退屈で、たまんねえ!


ある朝、サフラン公園の東屋でめずらしく(というのは、私が「サフラン倶楽部」と名づけた、メンバーは入れ替わるが、少なくともいつも四、五人はいる、お年寄りたちのグループの中にいることが多いから)独りで腰掛けて俯いているSさんに声を掛けた。腰の調子はどうですか? 今整骨院にいってきたところだという。いつもの笑顔がない。切なそう。痛いのだろう。世間話にのってこない。
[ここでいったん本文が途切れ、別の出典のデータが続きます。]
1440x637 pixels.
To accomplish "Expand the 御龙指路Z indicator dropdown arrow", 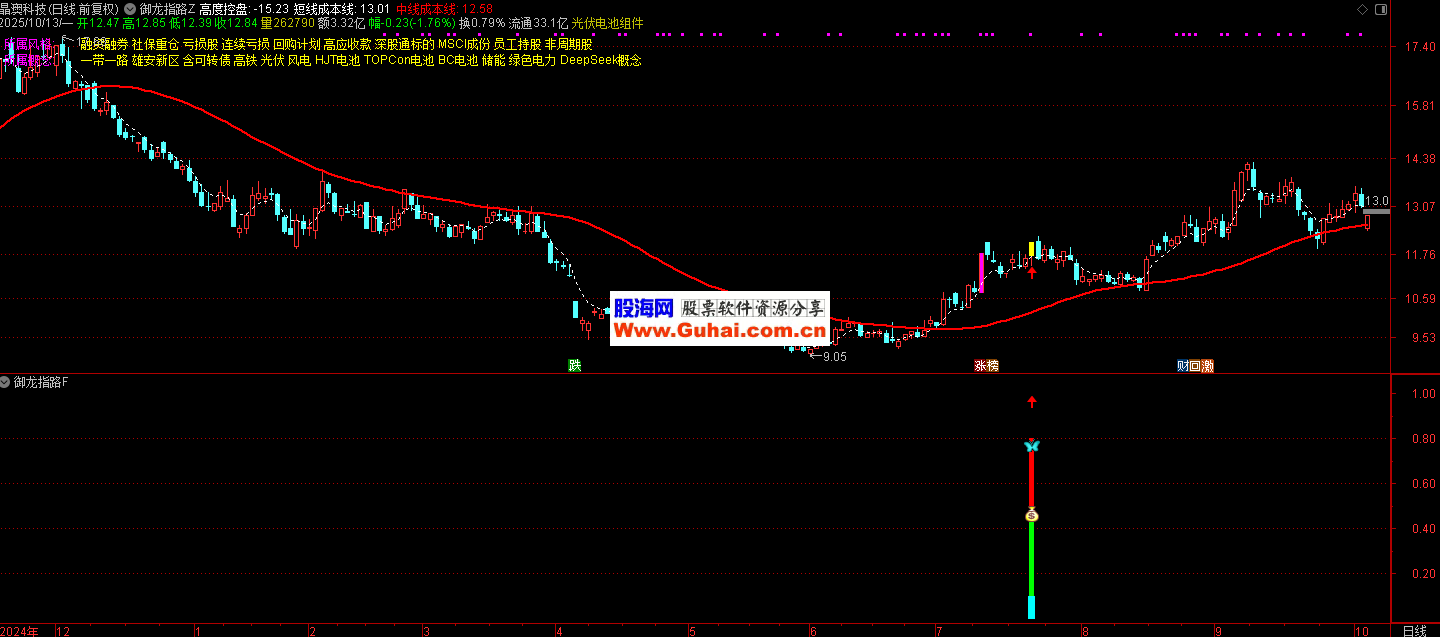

けっしておしゃべりではなく、どちらかと言えば寡黙なSさんだが、そのときばかりは、腰の痛みだけでなく、腰の痛みよりも大きな何かを堪えているようにも見えた。顔見知りのおばあさんがそばにやってきて、Sさんに声をかけた。そのとき、私に対しては発したことのない吐き捨てるような強い声で、「退屈で、たまんねえ!」と一瞬空を見上げて、苦笑いして、また俯いた。特に誰に対して、何に対して、というわけではなく、どうしようもなく天に向かって吐いてしまったのだろう。Sさんがこれまでどんな人生を歩んできたかを知らない。Sさんも私のことについては、風太郎と散歩していたと思ったら、今度はカメラと散歩しているくらいのことしか知らない(いい趣味だな、と言ってくれた)。そういう意味ではお互いによく知らない。


その後、Sさんは遠くで私に気がつくと手を振って合図してくれるようになった。私も思いきり手を振り返す。ただそれだけ。